Article

Weak Evidence Supporting the Use of Steroids in the Emergency Management of Anaphylaxis

Author(s):

The use of corticosteroids for anaphylaxis or other severe allergic reactions is not associated with a reduction of relapses in the days following treatment.

The use of corticosteroids for anaphylaxis or other severe allergic reactions is not associated with a reduction of relapses over the next week. Previous studies have found that — despite a lack of evidence to support the use — many emergency room physicians routinely employ such medications to prevent subsequent reactions.

Canadian researchers decided to investigate the strategy’s efficacy by tracking outcomes for patients treated for allergic reactions at 2 urban emergency departments.

First, they used hospital records to see how doctors at the 2 hospitals treated patients over a 5-year-period.

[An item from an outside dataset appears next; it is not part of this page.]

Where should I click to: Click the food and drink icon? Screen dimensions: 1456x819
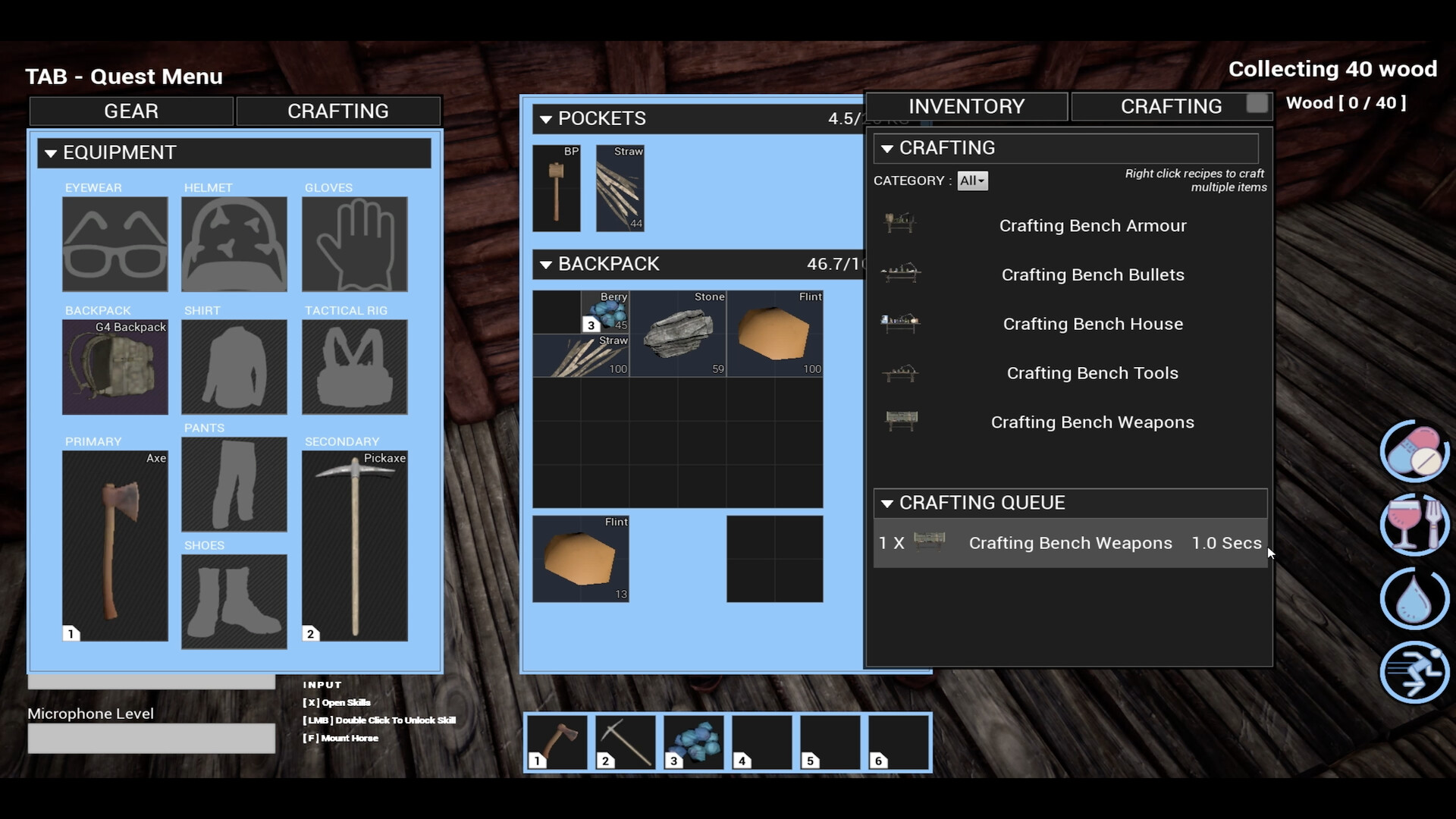coord(1414,524)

Then, they used government records to see which patients returned to any emergency department or died within 7 days of initial treatment.

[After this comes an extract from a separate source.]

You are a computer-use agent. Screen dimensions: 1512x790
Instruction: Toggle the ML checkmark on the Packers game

Physicians at the hospital emergency departments used corticosteroids in 48% of the 2,701 cases they treated. Those who received corticosteroids revisited an emergency department with allergic reactions in 5.8% of all cases while those who did not receive corticosteroids revisited in 6.7% of all cases. (No one from either group died.)

The difference, however, may have been due to chance (adjusted odds ratio [OR] 0.91; 95% confidence interval [CI], 0.64 to 1.28).

The researchers calculated that physicians would, on average, have to treat 176 patients with corticosteroids to prevent a single return to the emergency department, and they would also have to accept the possibility that treatment actually increased revisits. Indeed, the 95% CI estimate found that, in a best-case scenario, roughly 1 of every 39 patients would benefit from the treatment but, in a worst-case scenario, 1 of every 65 patients would be harmed by it.

Among the 473 patients who were diagnosed with anaphylaxis during their initial emergency department visit, corticosteroids were associated with slightly more allergy-related revisits over the next week but, again, the different was insignificant (OR 1.12; 95% CI, 0.41 to 3.27)

“Among emergency department patients with allergic reactions or anaphylaxis, corticosteroid use was not associated with decreased relapses to additional care within 7 days,” the study authors wrote in Annals of Emergency Medicine.

Anaphylaxis treatment guidelines in the U.S. and other countries note the widespread perception that corticosteroids, although far too slow acting to help in the treatment of acute anaphylaxis, can help prevent rebound anaphylaxis. Those guidelines also note that there’s little published evidence to support this perception.

Indeed, researchers who tried to marshal all the existing evidence for paper in the Cochrane Database of Systematic Review were unable to find a single randomized or quasi-randomized trial of corticosteroids against placebo, epinephrine, antihistamine or any combination of treatments.

“We conclude that there is no evidence from high quality studies for the use of steroids in the emergency management of anaphylaxis,” they wrote. “Therefore, we can neither support nor refute the use of these drugs for this purpose.”

Even retrospective analyses like the new paper from Canada are rare, so the authors of that paper believe their work will provide valuable insight to emergency department physicians, even if they did not find any significant evidence of either benefit or harm.